Leopards, faces, etc.

Leopards, faces, etc. December 17, 2022

Atrios often makes this point about “The general problem of, ‘you can’t tell people just how horrible Republican policies are because they won’t believe you.'”

The particular example he offers there is about Tennessee’s no-exceptions abortion ban. Most Tennesseans — including most Republicans and most white evangelicals — think there should be, at the very least, exceptions permitting abortion in cases of rape, incest, or to save the life of the mother. Yet most are also unaware that the bans enacted in the state do not allow for such exceptions.

As Atrios argues, when you try to point this out, most people won’t believe you, because they resist the notion that Republican lawmakers are that extreme, that harmful, and that cruel.

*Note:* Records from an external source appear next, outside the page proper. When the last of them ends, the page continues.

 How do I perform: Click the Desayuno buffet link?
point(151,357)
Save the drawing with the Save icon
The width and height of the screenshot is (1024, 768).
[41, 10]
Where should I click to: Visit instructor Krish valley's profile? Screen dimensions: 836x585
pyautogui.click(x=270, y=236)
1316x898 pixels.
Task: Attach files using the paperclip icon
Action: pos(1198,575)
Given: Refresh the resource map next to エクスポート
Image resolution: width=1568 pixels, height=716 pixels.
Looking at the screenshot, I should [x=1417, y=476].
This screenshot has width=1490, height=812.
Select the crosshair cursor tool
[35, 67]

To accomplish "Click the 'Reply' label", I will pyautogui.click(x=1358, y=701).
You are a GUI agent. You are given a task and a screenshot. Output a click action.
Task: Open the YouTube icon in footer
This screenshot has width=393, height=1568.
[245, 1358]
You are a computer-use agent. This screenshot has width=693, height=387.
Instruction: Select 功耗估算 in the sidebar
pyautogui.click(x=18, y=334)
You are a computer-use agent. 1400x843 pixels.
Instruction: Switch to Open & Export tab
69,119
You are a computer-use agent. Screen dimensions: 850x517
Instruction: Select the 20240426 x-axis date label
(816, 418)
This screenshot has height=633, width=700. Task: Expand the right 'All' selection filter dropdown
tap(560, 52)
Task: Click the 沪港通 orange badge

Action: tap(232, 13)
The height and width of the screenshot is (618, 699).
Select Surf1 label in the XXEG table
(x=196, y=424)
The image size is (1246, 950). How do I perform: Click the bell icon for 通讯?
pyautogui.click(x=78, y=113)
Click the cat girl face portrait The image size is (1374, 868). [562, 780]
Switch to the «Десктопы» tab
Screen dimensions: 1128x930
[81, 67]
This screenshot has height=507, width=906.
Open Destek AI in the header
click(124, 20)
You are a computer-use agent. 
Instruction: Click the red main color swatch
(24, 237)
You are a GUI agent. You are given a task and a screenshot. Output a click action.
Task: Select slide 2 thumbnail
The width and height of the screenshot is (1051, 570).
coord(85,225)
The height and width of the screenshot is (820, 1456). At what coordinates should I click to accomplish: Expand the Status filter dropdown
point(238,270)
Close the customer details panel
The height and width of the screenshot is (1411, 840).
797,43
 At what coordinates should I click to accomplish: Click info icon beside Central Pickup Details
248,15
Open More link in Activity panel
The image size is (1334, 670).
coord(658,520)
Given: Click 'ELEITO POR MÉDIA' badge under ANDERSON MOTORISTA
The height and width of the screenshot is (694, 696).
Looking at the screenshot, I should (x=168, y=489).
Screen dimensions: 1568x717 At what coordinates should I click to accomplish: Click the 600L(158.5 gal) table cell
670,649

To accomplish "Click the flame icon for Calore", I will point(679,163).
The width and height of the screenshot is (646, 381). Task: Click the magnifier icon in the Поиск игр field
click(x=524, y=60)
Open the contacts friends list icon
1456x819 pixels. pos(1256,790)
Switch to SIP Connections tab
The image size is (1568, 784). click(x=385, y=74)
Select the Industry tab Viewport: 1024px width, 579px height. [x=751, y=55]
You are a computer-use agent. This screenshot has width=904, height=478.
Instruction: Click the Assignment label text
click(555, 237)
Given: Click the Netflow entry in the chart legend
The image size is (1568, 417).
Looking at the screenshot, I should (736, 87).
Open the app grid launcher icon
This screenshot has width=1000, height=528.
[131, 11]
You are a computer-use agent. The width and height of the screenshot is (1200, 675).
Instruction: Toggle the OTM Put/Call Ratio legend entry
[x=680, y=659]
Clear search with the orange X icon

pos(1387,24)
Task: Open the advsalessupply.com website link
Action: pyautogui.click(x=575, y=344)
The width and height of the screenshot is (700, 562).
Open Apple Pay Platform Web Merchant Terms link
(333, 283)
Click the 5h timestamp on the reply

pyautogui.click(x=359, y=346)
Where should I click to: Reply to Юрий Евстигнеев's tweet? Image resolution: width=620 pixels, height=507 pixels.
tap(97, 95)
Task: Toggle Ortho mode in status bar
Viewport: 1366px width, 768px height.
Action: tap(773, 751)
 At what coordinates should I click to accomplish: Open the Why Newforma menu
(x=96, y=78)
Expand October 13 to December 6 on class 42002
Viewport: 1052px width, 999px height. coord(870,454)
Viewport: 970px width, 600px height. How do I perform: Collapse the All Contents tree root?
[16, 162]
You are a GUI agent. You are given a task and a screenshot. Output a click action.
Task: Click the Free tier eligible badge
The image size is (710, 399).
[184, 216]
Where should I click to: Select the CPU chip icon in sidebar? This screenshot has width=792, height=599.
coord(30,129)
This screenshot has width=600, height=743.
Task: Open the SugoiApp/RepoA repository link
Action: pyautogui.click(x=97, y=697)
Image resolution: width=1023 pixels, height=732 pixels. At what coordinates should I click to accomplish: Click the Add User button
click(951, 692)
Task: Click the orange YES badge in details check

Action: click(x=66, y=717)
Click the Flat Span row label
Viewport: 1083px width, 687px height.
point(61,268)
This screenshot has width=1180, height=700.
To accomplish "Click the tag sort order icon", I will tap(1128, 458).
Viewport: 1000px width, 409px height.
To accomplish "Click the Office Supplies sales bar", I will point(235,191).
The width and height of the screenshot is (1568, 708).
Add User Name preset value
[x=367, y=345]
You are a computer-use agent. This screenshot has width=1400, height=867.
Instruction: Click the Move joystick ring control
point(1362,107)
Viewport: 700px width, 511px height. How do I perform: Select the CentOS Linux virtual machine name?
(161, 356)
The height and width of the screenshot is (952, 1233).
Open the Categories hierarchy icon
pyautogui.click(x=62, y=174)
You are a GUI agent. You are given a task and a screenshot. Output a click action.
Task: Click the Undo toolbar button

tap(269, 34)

They react as though you’re making it up — smearing the GOP with hyperbole to paint them as out-of-touch extremists rather than just accurately describing what they are actually doing.

I think the bind here is even more complicated than what Atrios suggests. When you attempt to accurately and dispassionately state what the Tennessee Republican majority is actually doing, supporters of the Tennessee GOP don’t just perceive this as a hyperbolic attack on those lawmakers, but as a personal attack directed at them due to their past-and-continuing support for those lawmakers. Feeling attacked, they grow defensive and shut down, making them unable to hear or to perceive the reality of the laws their votes have made possible.

“Tennessee’s abortion ban allows no exceptions for rape or incest,” you tell them, truthfully. But they can’t manage to accept that.

No, no, no!” they think, “That’s not what I wanted — not what I voted for. I only wanted to prohibit and punish the use of abortion as birth control by lazy, wanton hussies who’d rather kill their babies than keep their legs together. I only wanted to stop the indefensible forms of abortion that exist in my head. I didn’t intend for that to have anything to do with ectopic pregnancies, or with forcing responsible married women to carry dead fetuses to term, or with requiring an 11-year-old rape victim to bear a child her body is incapable of bearing safely!”

No matter what pains you take to avoid any hint of their complicity in the harmful outcomes of their “pro-life” voting, they’re already way ahead of you — recognizing that complicity themselves but finding it too unbearable to accept. To allow any blame for these cruel policies to fall on the Republican majority they helped elect would be to accept their own share of that blame, and so they reflexively deny that what is, in fact, the case could possibly be the case.

It’s not simply the hypocrisy of Adrian Bott’s classic joke about “the Leopard’s Eating People’s Faces Party” — the Niemöller-esque tragedy of personally reaping the consequences of what one has sown. To their partial credit, these folks are — correctly — recoiling in horror at the fact of such consequences even for other people who are not them. They voted for the Leopards Eating People’s Faces Party but somehow never imagined that would result in anybody’s actual faces actually being eaten by leopards. Attempt to confront them with the reality of the faces eaten as a consequence of their votes and they can’t bear the thought of it being real.

And then, to silence that unbearable nagging doubt that their quest to assure themselves that they are The Good People has harmed others, they double-down, reinforcing their support for the Republican majority and empowering it to enshrine even more horrors as law. When the party they support moves on to ban contraception and no-fault divorce and refugee resettlement the pattern will repeat itself.

That wasn’t what I personally wanted so it can’t possibly be true!” After which they will vote for an even more extreme form of that thing they didn’t really want to see happen. Lather, rinse, repeat.